Teks Dokumen:
>>>>>
Tari Wayang Adipati Karna



Tari Adipati Karna termasuk kedalam kategori Tari wayang. Berdasarkan Gerakan Dasar tarinya, Tarian ini juga termasuk kedalam Tari Putra Halus. Seperti yang kita ketahui dalam cerita pewayangan, Karna, alias Radeya adalah nama Raja Angga dalam wiracarita Mahabharata. Ia menjadi pendukung utama pihak Korawa dalam perang besar melawan Pandawa. Karna merupakan kakak tertua dari tiga di antara lima Pandawa: Yudistira, Bimasena, dan Arjuna. Adipati Karna adalah putra dari Dewi Kunti, yaitu putri Prabu Kuntiboja di Madura. Waktu muda ia bernama Suryaputra. Waktu Dewi Kunti belum bersuami ia telah hamil karena mempunyai ilmu dari Begawan Druwasa, dan ilmu itu tidak boleh diucapkan dalam sinar matahari (siang hari). Jika diucapkan dalam sinar matahari ia akan jadi. hamil. Tetapi Dewi. Kunti lupa akan larangan itu, maka hamillah ia. Oleh pertolongan Begawan Druwasa, kandungan itu dapat dilahirkan keluar dari lubang kuping, maka diberi anak itu diberi nama Karna (karna berarti kuping). Karna diaku anak angkat oleh Hyang Surya. Waktu Karna dilahirkan lalu dibuang ia ditemukan oleh Prabu Radea, raja di Petapralaya, terus diaku anak dan diberi nama Radeaputra.
<<<<<
Catatan yang Diberikan:
>>>>>
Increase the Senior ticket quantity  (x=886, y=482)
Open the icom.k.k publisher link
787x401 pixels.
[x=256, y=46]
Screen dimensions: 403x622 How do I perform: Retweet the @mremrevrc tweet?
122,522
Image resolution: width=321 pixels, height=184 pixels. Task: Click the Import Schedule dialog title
<<<<<
>>>>>
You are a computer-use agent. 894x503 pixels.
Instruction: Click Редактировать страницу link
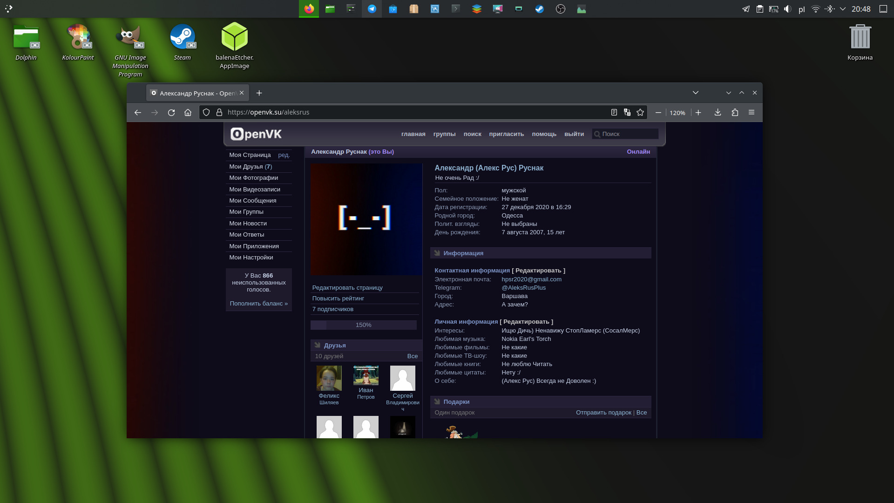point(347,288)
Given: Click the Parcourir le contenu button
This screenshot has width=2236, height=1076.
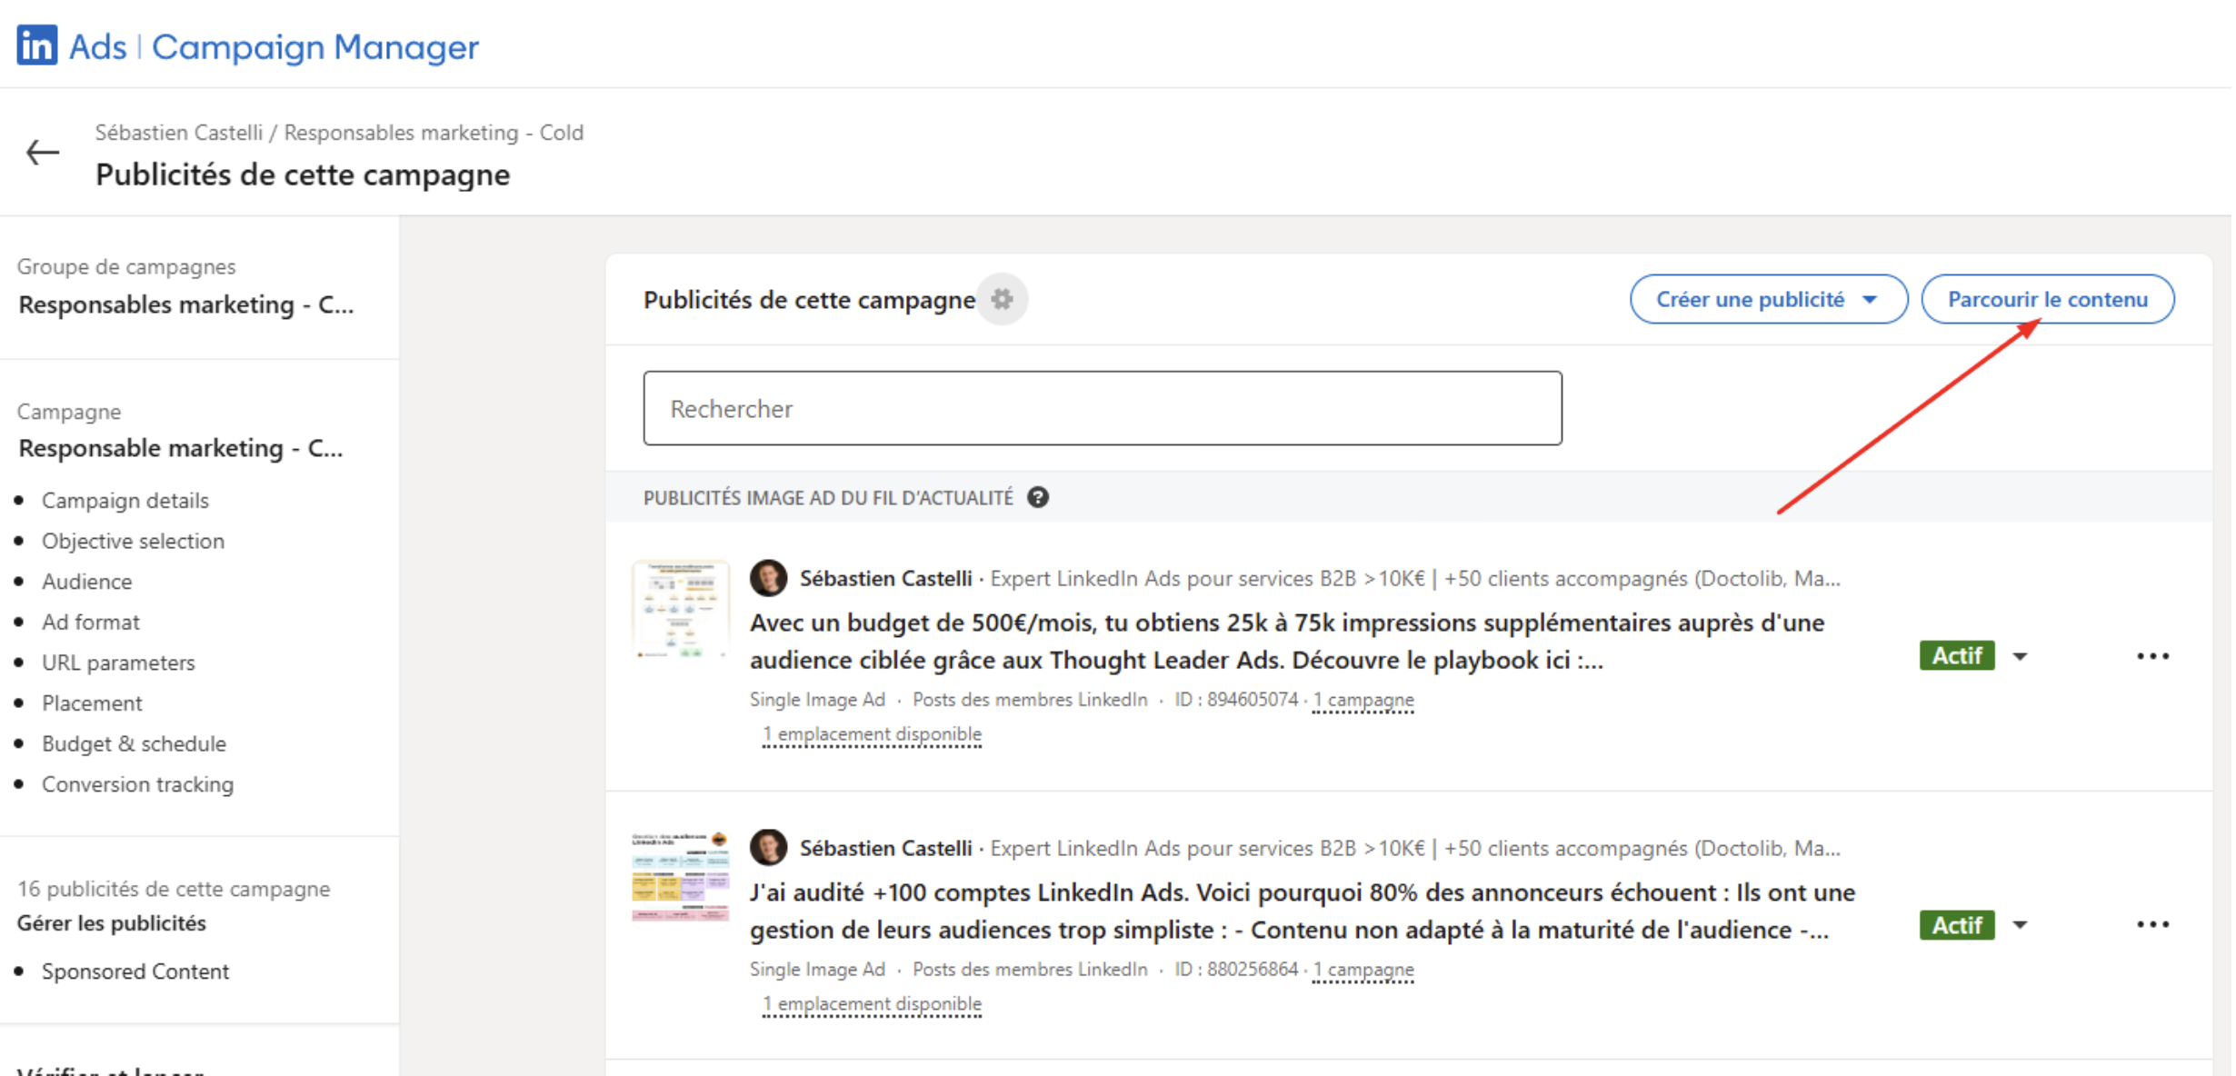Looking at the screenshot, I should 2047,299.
<<<<<
Tuliskan lanjutan teks tentang Tari Wayang Adipati Karna, dimulai sesudah kalimat terakhirnya. Catatan di atas diambil dari sumber lain.

Hasil Latihan:
Setelah dewasa, ia berkenalan dengan seorang puteri di Mandraka bernama Dewi Surtikanti. Perkenalan itu diketahui oleh Raden Pamade, hingga terjadi perang tanding. Karna mendapat luka di pelipis dan akan dibunuh oleh Pamade. Tetapi Hyang Narada, turun dari Kahyangan untuk mencegah kehendak Pamade itu dan Narada menerangkan, bahwa Kama itu saudara Pamade (Pandawa) yang tertua, malah seharusnya Pamade membantu perkawinan Karna dengan Surtikanti. Dan seketika itu juga Hyang Narada menghadiahkan mahkota. pada Karna untuk menutup luka di pelipisnya.



Pamade dan Karna pergi ke Awangga dan membunuh raja raksasa di Awangga bernama Prabu Kalakarna, yang, mencuri Dewi Surtikanti. Kemudian Surtikanti dihadiahkan kepada Karna untuk jadi isterinya dan Karna bertahta sebagai raja di Awangga berpangkat Adipati, suatu pangkat yang hampir setara raja, dan bergelar Adipati Awangga. Karna kesatria sakti dan mempunyai senjata bernama Kunta Wijayadanu.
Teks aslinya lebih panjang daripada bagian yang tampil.